Stiles, Derek'i kendine öyle büyük bir hızla çekti ki neredeyse dişleri birbirine çarpacaktı. Dudaklarını büyük bir hırsla birleştirdi. Dengesini sağlamaya çalışan Derek ellerini oğlanın iki yanından yatağa bastırmıştı. Stiles'ın ne yaptığı hakkında hiçbir fikri yoktu ama oğlanın dudakları aklını başından aldığı için bunun üstüne kafa yormadı. Yalnızca Stiles ve dudakları vardı. Yediği portakallı çöreklerin tadı hâlâ dudaklarındaydı.
Stiles ne yaptığını bilmiyordu. Neden her şeyi başa sarıyordu? Ne bok yemeye Derek Hale'i öpüyordu? Neden nefret ettiği adamı öpmekten tiksinmiyordu? Neden bunun yerine daha fazlasını isterken buluyordu kendini? Neydi bu, aptal bir gençlik arzusu filan mı? Üstelik Lydia'yı seviyorum. Başını yana eğip Derek'e daha fazla sokulurken dehşet içinde düşündü. Başkasını severken bunu yapmam adilik değil mi? Ama o başlattı. Bu onun suçu. Öylesine bir öpücük. Bir şey olacağı yok ya... Ama öpüşmeye devam ettikçe belki de bir şey olabilir diye düşünmeye başlıyordu. Ellerini adamın ensesine kaydırıp mümkünmüş gibi onu daha yakına çekiyordu. Ne kadar denerse denesin açlığı doyacakmış gibi gelmiyordu.
İkisi de ne halt yediklerini bilmiyordu ama nasıl ayrılacaklarına dair bir fikirleri de yoktu. Stiles içinden, şimdi aramanın tam sırası Cora, diye geçirdi. Telefonu tam şuanda çalsa hiç şikayetçi olmazdı çünkü dakikalar geçtikçe, yeni hatalar yapma riski artıyordu.
Nitekim Derek'in alt dudağını dişlerinin arasına alıp çekiştirdiğinde kendi ayağına sıkmıştı. Adamın dudakları hafifçe aralandı, ufak bir inleme ikilinin dudakları arasında kaybolup gitti. Stiles fırsattan istifade dilini adamın ağzına yollarken ikinci duvar da böylece yıkılmış oldu. Geçilmemesi gereken çizgiler birer birer geçiliyordu. O an farkında değildi ama Stiles'ın aklında Lydia'ya dair hiçbir düşünce kalmamıştı. Sadece Derek vardı, o ve dudakları.
Öte yandan Derek gittikçe paniğe kapıldığını hissediyordu. Çünkü Stiles'ı öpmek güzeldi. Lanet olsun ki bu Blinski aptalıyla öpüşmek hayatında yaptığı en güzel şeydi ve lanet olsun ki aynı oranda da korkutucuydu. Bunu yapmamalıydı. Onu öpmemeliyim. Bunu yapamam. Bu tehlikeli. Göğüs kafesinde deli gibi çırpınan kalbi alarm çanları çalıyordu.
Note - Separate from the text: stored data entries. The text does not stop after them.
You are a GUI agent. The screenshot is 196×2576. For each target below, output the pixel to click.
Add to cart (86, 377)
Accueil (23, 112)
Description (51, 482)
Geri çekilmesi gerektiğini biliyordu ama ensesini okşayan parmaklar, dişlerine çarpan dil ve dudaklarına değen yumuşak dudaklar bağımlılık yapıyordu. Neden hep böyle olmak zorunda?
Stiles bir an bu işin çok daha farklı noktalara gideceğini düşünmeye başlamıştı. Ta ki Derek Hale ondan uzaklaşıp öpüşmeyi sonlandırana kadar. Bir an ikisi de gözleri kapalı vaziyette öylece bekledi. Ardından Stiles, adamın geri çekilmesinin şokuyla gözlerini sonuna kadar açtı. Ne? Neden? Kötü mü öpüşüyordum? Hoşuna gitmedi mi? NE DİYE GERİ ÇEKİLDİN? Şokta olmasaydı gözyaşlarının çoktan akmaya başlayacağını biliyordu. Bunun yerine dişlerini sıkıp bir cevap bulma ümidiyle yeşil gözlere baktı.
"Ben..." diye başladı Derek ama başka ne diyeceğini bilemedi.
Stiles yalnızca "Lanet olsun," demekle yetindi. Ardından adamı bütün gücüyle itip üstünden devirdi. "Siktir git Derek. Artık yardımına ihtiyacım yok."
"Stiles, ayakta duramıyorsun. Nasıl duş-"
"SANA SİKTİR GİT DEDİM!" Stiles tek ayağının üstünde ayaklanıp adamı kazağından çekti. "KALK AYAĞA, ÇIK EVİMDEN!" Derek'i bile şaşırtacak bir kuvvetle adamı çekip kapıya sürükledi. "GİT!" Adamı koridora atıp odanın kapısını çarparak kapattı. Tek ayağının üstünde, göğsü hızla inip kalkarken ardına kadar açık gözleriyle kapıya baktı. Gözlerinin yanmaya başladığını hissedince aynı öfkeyle avuç içlerini gözlerine bastırdı. Benim neyim var böyle?
ŞİMDİ OKUDUĞUN
only human || sterek
FanfictionTeen Wolf Fanfiction | Sterek Stiles Stilinski, doğaüstülerle dolu hayatında en çok Derek Hale denen kurtadamdan nefret ediyordu. En çok onu lanetlemek istiyordu. Her zaman onunla takım olmaktan nefret ediyordu. Ama yine en çok ona güveniyordu. Dere...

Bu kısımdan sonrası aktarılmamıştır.